Calling the Voyager fuel card program unmanageable and uneconomic, the USPS Office of Inspector General recommends that the Postal Service use another method to manage fuel under its HCR contracts. In its advisory report dated September 30, 2014, the OIG concludes that the Voyager fuel card program has cost more money that it saved and discourages fuel efficiency. The Postal Service spent $5.1 billion for 1.6 billion gallons of fuel for Highway Contract Route (HCR) contracts under the program over the last nine years.

Under the Voyager program, an HCR contractor is allotted an annual amount of fuel, which the Postal Service pays for when the contractor buys it with a Voyager card.  The contractor must pay for all fuel used above its allotment, but the Postal Service keeps all savings if the contractor uses less than its allotment.  Most other buyers of transportation services either share responsibility for fuel or assign responsibility to transportation providers. They also establish a mechanism to adjust contract prices based on fuel price fluctuations.

OIG found that the HCR Voyager program is “not manageable,” has weak controls and processes, and is not consistent with industry best practices. The program also contains no incentives for contractors to obtain the lowest price fuel, maximize fuel efficiency, and use fuel for postal purposes only.

The report takes issue with USPS management’s contention that the program saves $50 million per year ($17 million from unused gallons and $33 million from discounts and rebates). OIG contended that the Postal Service spent more in program costs than it expected to save, but its report does not explain how it came to this conclusion.

The Voyager program has led to 72 investigations of contractors and postal employees over the last nine years.  Investigations by the OIG’s Special Inquiries Division have led to disciplinary actions against postal employees for unethical conduct, lack of candor, poor judgment, violation of post-employment restrictions, and failure to act promptly on OIG reports of contractor fraud.

USPS management agreed with the OIG’s recommendations and is considering alternatives to the current fuel program.

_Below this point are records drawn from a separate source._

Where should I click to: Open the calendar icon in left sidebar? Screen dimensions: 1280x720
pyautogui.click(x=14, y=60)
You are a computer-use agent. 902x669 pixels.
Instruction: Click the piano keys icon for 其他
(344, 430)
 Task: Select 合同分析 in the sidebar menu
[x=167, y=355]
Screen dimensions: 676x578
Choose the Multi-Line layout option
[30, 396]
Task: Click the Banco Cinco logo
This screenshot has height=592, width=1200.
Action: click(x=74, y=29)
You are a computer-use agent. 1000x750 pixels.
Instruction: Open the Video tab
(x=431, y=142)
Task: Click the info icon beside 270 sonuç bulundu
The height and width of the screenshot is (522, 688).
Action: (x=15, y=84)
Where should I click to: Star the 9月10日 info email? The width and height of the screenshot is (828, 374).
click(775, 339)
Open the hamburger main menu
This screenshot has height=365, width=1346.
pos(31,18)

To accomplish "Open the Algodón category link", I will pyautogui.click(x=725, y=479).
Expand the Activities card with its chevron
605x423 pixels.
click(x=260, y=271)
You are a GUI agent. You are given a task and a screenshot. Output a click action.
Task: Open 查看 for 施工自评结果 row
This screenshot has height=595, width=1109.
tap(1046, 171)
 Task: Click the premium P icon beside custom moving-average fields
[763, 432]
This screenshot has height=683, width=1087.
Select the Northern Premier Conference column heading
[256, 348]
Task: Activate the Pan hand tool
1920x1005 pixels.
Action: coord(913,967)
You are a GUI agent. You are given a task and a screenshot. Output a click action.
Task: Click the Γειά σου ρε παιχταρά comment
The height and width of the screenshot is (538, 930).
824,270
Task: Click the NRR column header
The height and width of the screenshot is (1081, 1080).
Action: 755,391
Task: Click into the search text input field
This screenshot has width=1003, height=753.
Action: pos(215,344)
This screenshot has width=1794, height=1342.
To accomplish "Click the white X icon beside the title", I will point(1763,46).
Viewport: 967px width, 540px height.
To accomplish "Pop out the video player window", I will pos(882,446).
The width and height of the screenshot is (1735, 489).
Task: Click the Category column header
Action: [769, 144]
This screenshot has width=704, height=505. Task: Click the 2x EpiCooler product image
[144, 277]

USPS intends to take action no later than March 2015.

OIG issued a separate report critical of fuel pooling arrangements under the Voyager program. Under a pooling arrangement, fuel from multiple contracts are aggregated into one net amount to calculate any fuel overages. OIG contended that pooling was originally intended to be used in “rare cases” when a supplier uses the same equipment on multiple contracts in the same geographic location. Over time, however, the Postal Service relaxed these requirements and allowed all contractors with multiple contracts to pool their gallons. As a result, in the 2012 – 2013 fuel year, the Postal Service allowed all 407 HCR contractors with multiple HCR contracts to pool their gallons (168 million gallons in total).

OIG contends that relaxing pooling eligibility prevented the Postal Service from back-charging HCR contractors for 11 million gallons of excess fuel in 2012 – 2013, worth $42.5 million. Management disagreed, but did not state why. The likely explanation is that contractors who pool their fuel do not always attribute their purchases to the particular contract associated with the purchase. Fuel purchases associated with particular contracts are thus unlikely to be accurate assessments.